The problem with that, of course, was that he knew just how much of a lie it was. He cared. He still loved her and missed her, and every day he was sober he felt that. How angry he was that she'd gotten sick. How unfair life had been to take his parents and the woman he'd loved from him. How much he couldn't breathe with the thought of her being gone. And he couldn't help but feel bitter when Enjolras talked about fairness, when he had Eponine. She was the first person Enjolras had loved like that, and he didn't understand because he hadn't lost her. God willing he never would. But not wanting Enjolras to experience that didn't stop the comparison when he was feeling this way.

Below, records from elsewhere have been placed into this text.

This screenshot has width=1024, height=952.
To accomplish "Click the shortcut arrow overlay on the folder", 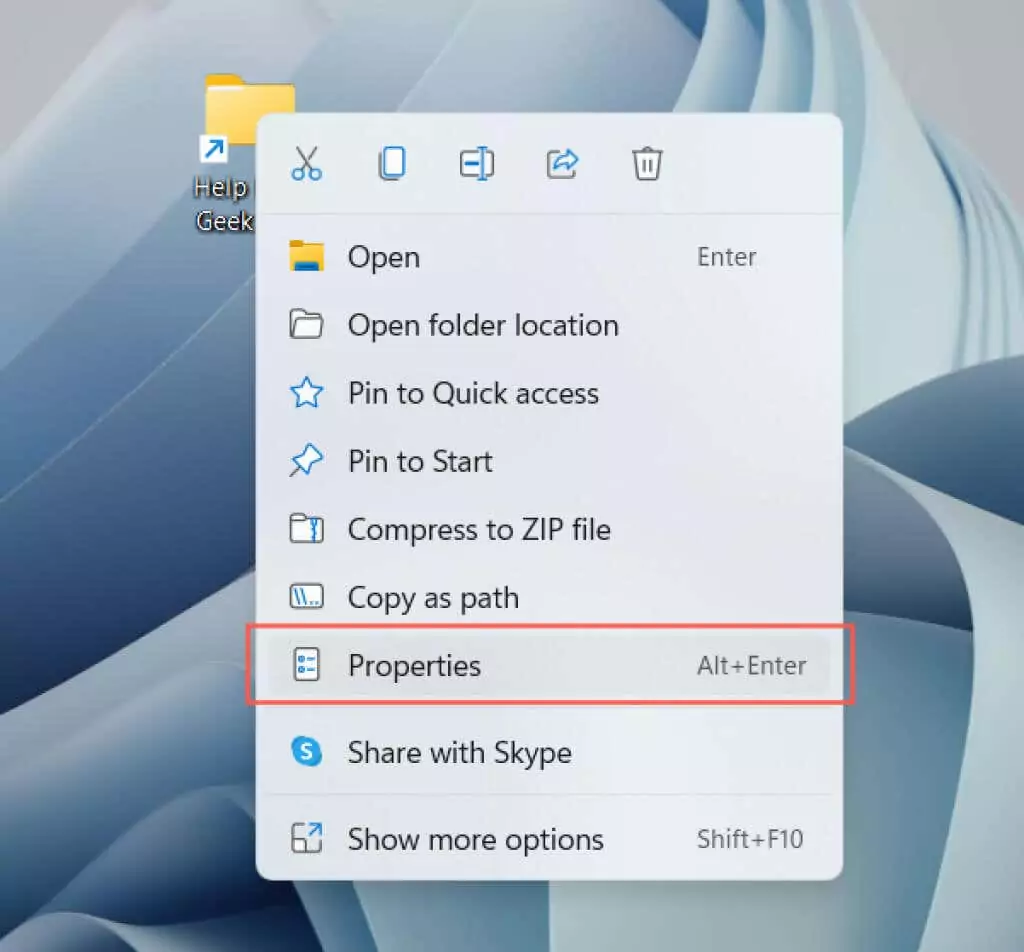I will pyautogui.click(x=213, y=150).
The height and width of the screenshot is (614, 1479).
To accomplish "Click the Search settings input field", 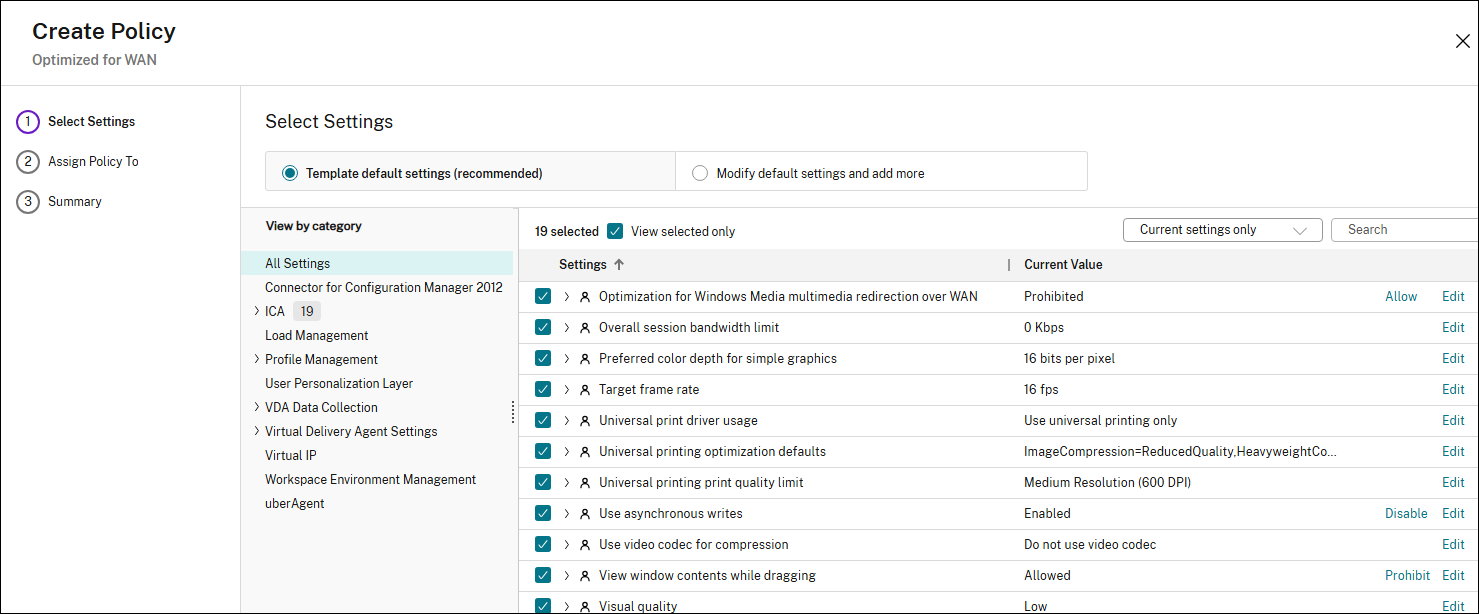I will 1405,230.
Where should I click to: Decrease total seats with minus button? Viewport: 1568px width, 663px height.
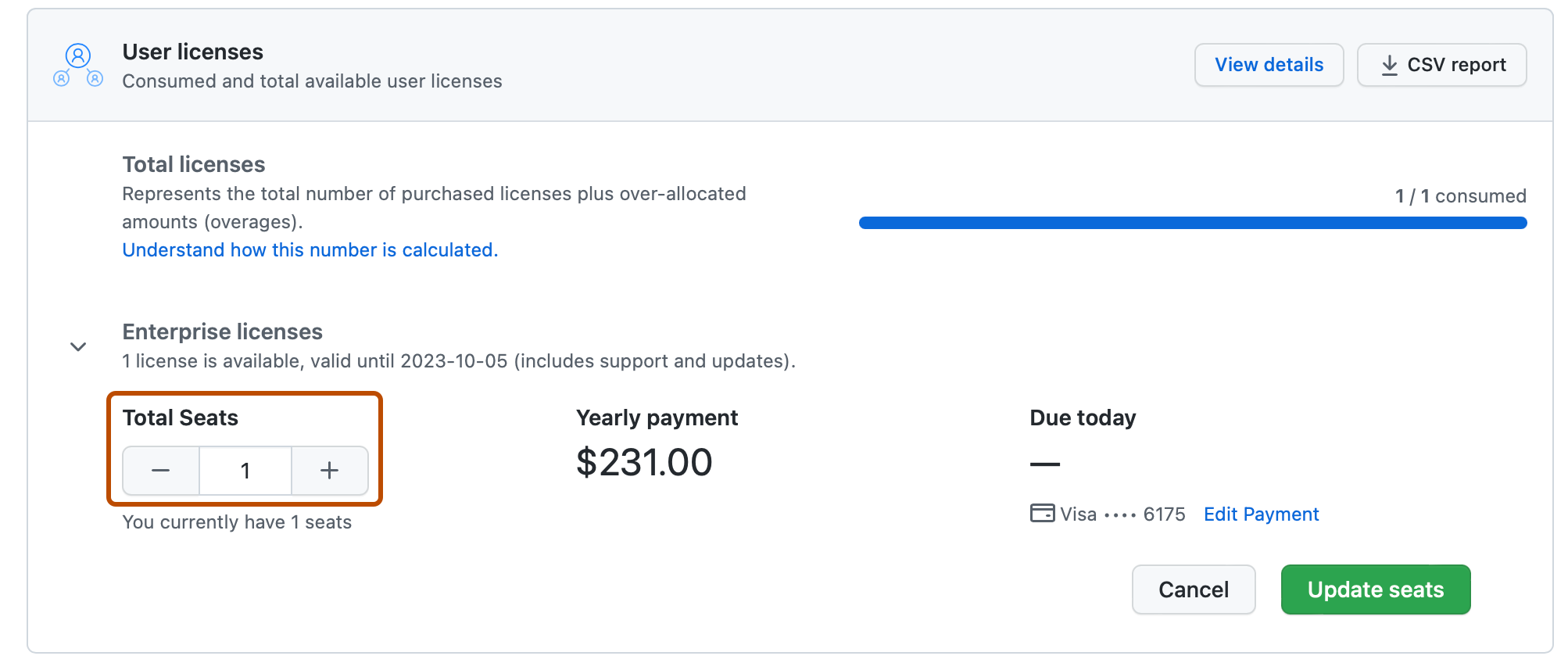point(161,471)
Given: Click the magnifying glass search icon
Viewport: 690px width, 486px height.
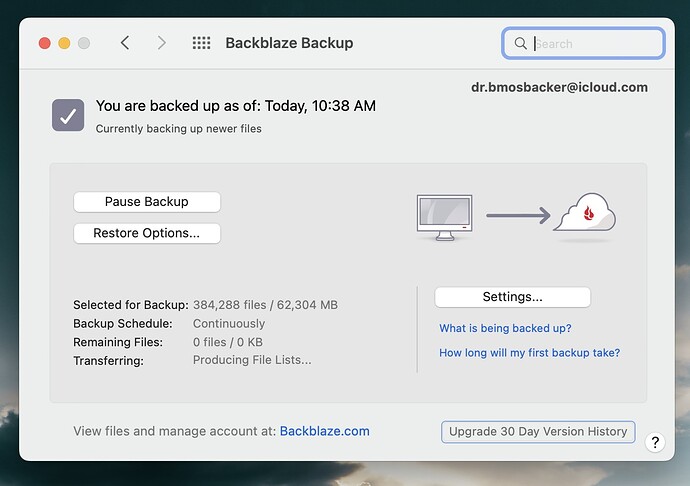Looking at the screenshot, I should coord(521,43).

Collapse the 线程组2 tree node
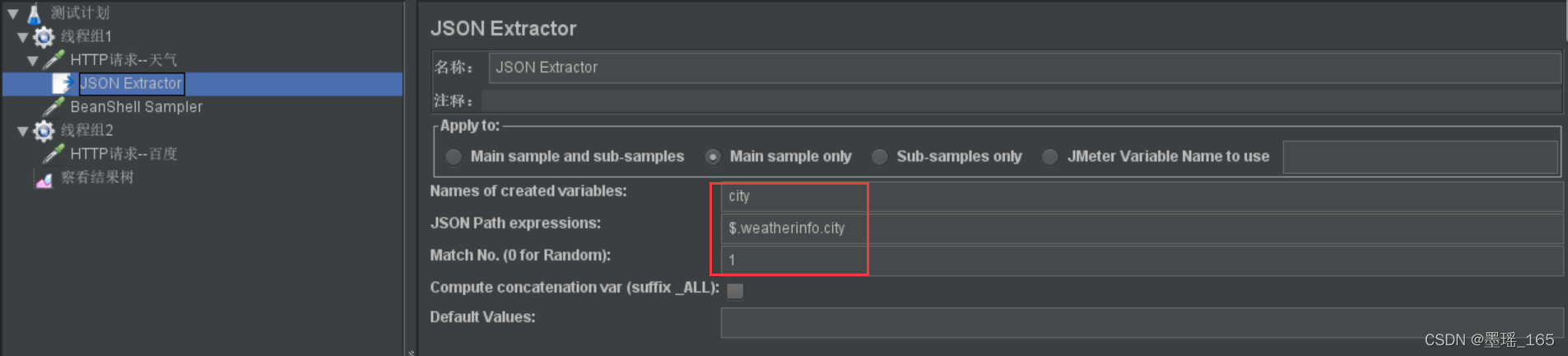click(x=23, y=131)

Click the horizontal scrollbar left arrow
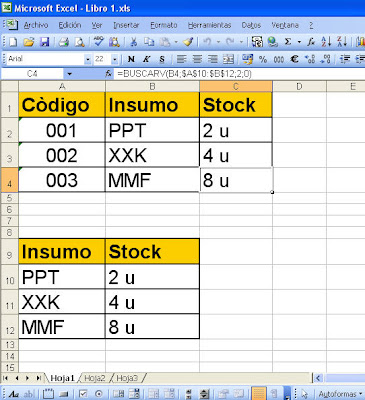click(318, 378)
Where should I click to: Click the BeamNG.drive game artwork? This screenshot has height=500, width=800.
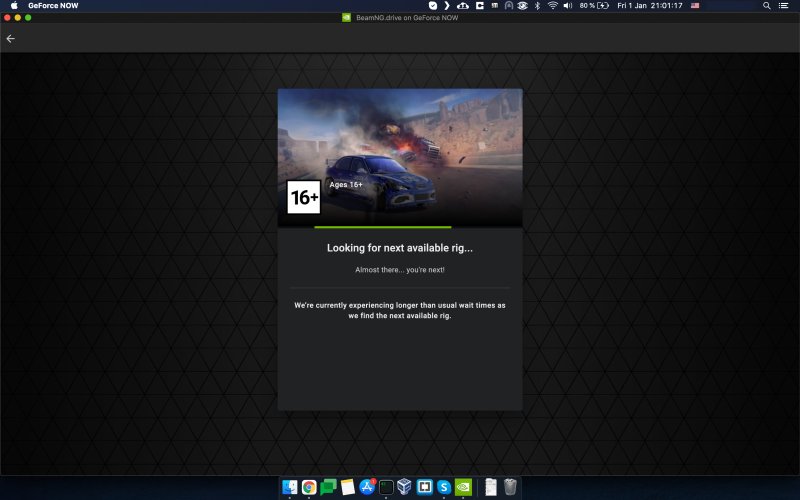coord(400,150)

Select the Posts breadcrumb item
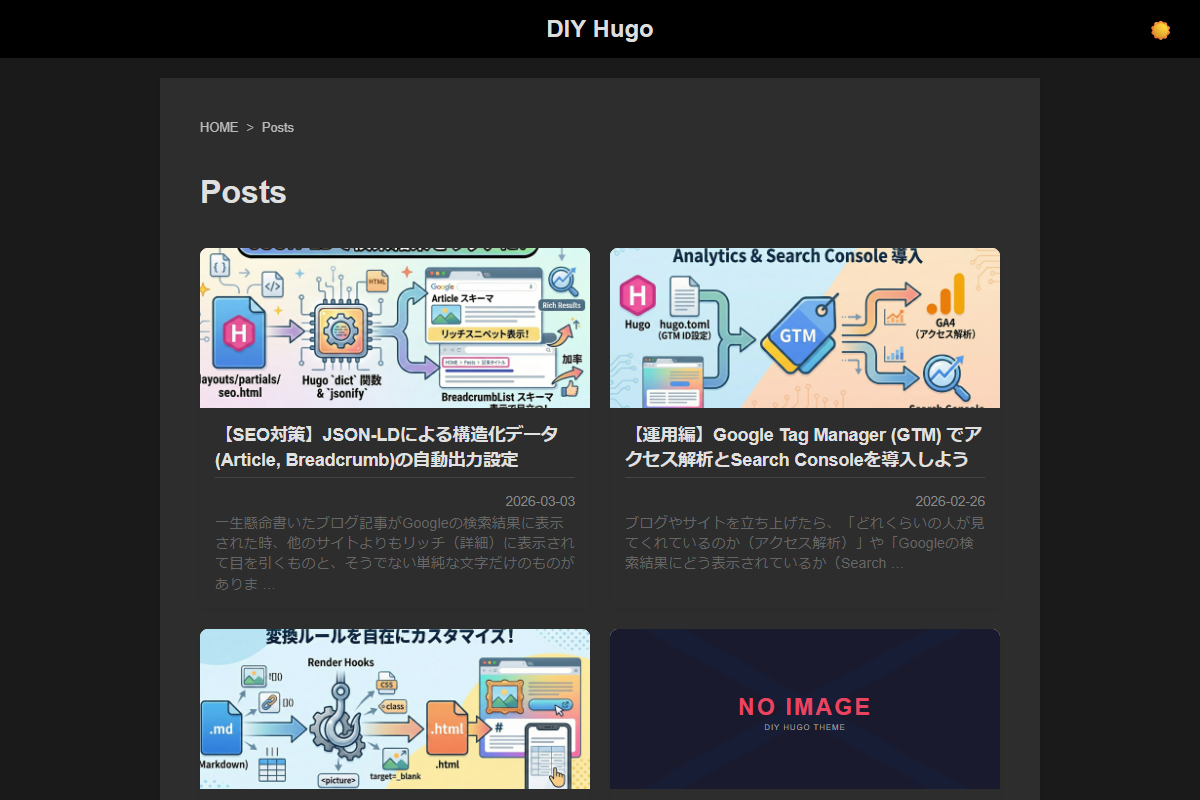click(x=278, y=128)
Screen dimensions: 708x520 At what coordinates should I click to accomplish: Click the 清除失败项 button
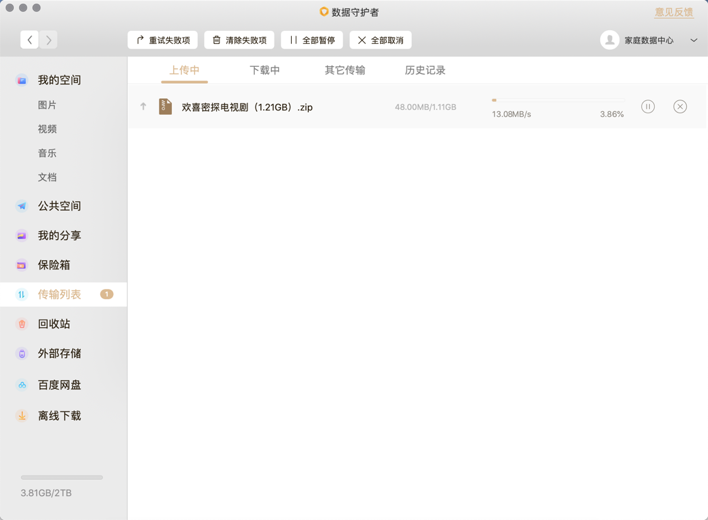coord(240,40)
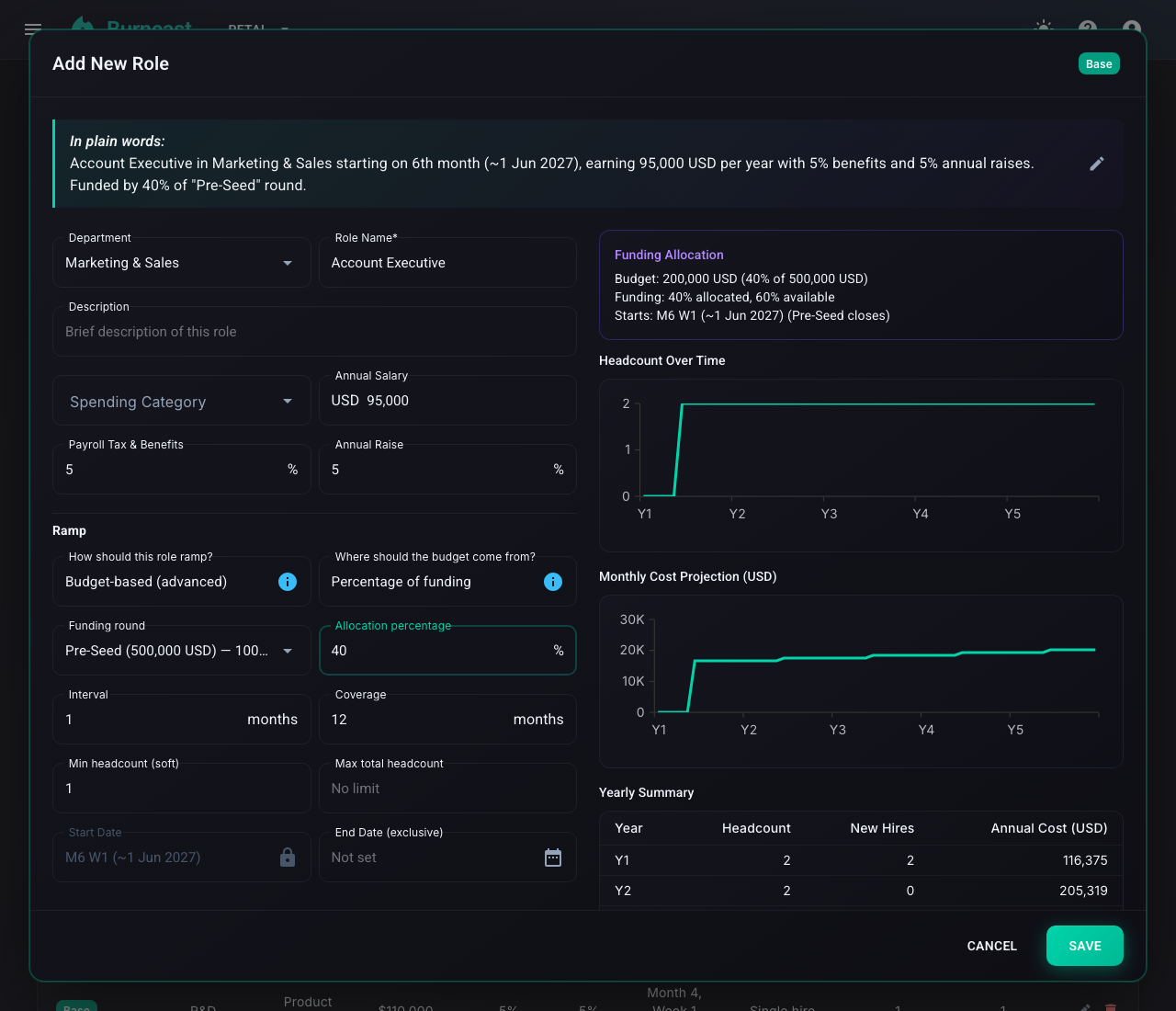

He surprised himself when he didn't walk with purpose to the first place outside of the inn that he could get a drink. Not that he had much chance of that in the inn anyway, with Enjolras locking cupboards and watching him like a hawk whenever he was in the same room. He liked it, he wouldn't pretend he didn't like the caring his friend was showing him. He'd be fooling no one if he tried to pretend he didn't like any kind of attention from Enjolras. But after their last conversation, it had felt suffocating. So he'd taken his chance as soon as he'd left the room for a moment, and slipped outside.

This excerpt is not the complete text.